Com que língua? Abertura
de aldeias para letramento bilíngüe divide lideranças indígenas
s
xucurus do Ororubá, índios da serra pernambucana homônima,
perderam a língua nativa no percurso de quase 400 anos de contato com a
civilização branca. Alguns vocábulos foram resgatados, outros
estão sendo pesquisados, mas o idioma é considerado morto. E isso
nem parece importar aos cerca de 8.140 xucurus que reivindicam 27,5 mil hectares
de terras distribuídos entre o agreste e o sertão de Pernambuco.
O fortalecimento da tradição e a manutenção
de nosso povo, neste momento, é muito mais importante que recuperar a língua,
defende José Agnaldo Xucuru, 32 anos, da Organização dos
Professores Indígenas de Pernambuco (Opip). O
povo de Agnaldo, relatado desde os idos de 1640, foi uma exceção
no IV Encontro sobre Leitura e Escrita em Sociedades Indígenas no 13o Cole.
Terenas de Mato Grosso do Sul, guaranis do Litoral de São Paulo, caingangues,
do Rio Grande do Sul, ashaninkas, do Acre, e mundurucus, do Pará, passaram
dois dias no auditório da Faculdade de Educação da Unicamp
discutindo um projeto político-pedagógico para os seus povos. Os
índios concluíram que cada povo, de acordo com suas peculiaridades,
deve ter uma política pedagógica específica, mas que podem
traçar planos comuns em busca de autonomia. A
abertura das aldeias para o letramento bilingüe é visto com reservas.
Se os guaranis, terenas, caingangues e mundurucus adotaram o duplo idioma nas
salas de aula, o representante ashaninka, Izaac da Silva Pinhano, da Organização
dos Professores Indígenas do Acre, manifestou dúvida. A educação
bilingüe pode ser boa para uns e ruim para outros. É difícil
para um ianomami, por exemplo, entender o que é ser bilingüe. Não
é sabendo ler e escrever que a gente pode se defender, discutir de igual
para igual. Cada um conhecendo sua realidade, mostrando um para outro o seu valor,
a partir daí a gente vai ter autonomia, argumenta Izaac, que veio
do distante Vale do Juruá, na divisa do Acre com o Peru, onde vive a maior
parte de seu povo. Mas
Izaac não reflete o pensamento da maioria.
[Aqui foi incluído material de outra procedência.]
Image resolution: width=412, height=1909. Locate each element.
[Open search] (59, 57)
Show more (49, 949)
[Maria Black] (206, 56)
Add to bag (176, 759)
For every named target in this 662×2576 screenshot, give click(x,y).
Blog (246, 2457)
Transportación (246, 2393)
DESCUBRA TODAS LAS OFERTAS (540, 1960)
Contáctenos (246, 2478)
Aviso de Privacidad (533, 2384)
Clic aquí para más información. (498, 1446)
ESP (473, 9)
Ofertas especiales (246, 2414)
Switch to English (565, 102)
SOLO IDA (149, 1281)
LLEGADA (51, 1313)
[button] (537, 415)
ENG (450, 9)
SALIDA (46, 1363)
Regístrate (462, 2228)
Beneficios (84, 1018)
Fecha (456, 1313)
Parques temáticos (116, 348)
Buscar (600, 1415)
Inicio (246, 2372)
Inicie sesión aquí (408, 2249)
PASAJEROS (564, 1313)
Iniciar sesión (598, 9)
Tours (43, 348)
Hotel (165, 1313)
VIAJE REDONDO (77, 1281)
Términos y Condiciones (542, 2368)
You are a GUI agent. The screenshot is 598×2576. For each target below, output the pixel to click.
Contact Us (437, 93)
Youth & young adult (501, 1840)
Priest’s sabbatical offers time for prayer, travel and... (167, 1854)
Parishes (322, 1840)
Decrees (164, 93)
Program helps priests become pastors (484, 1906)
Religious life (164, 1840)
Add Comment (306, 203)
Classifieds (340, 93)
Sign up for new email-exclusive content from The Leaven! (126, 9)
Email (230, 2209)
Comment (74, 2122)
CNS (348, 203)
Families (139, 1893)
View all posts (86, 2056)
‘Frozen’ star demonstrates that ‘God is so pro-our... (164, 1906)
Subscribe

O professor Daniel Mundurucu,
pós-graduado em antropologia pela USP, defende a incorporação
de elementos da sociedade envolvente para sobrevivermos. Autor de dois livros
sobre a temática, Daniel é integrante do Ideti (Instituto de Desenvolvimento
das Tradições Indígenas), uma ONG composta por índios
letrados com sede em São Paulo. Segundo
ele, 60% dos mais de 9 mil mundurucus espalhados por 90 aldeias do interior do
Pará, falam só a língua mãe. Os demais são
bilíngüe, com uma pequena parte que só fala o português.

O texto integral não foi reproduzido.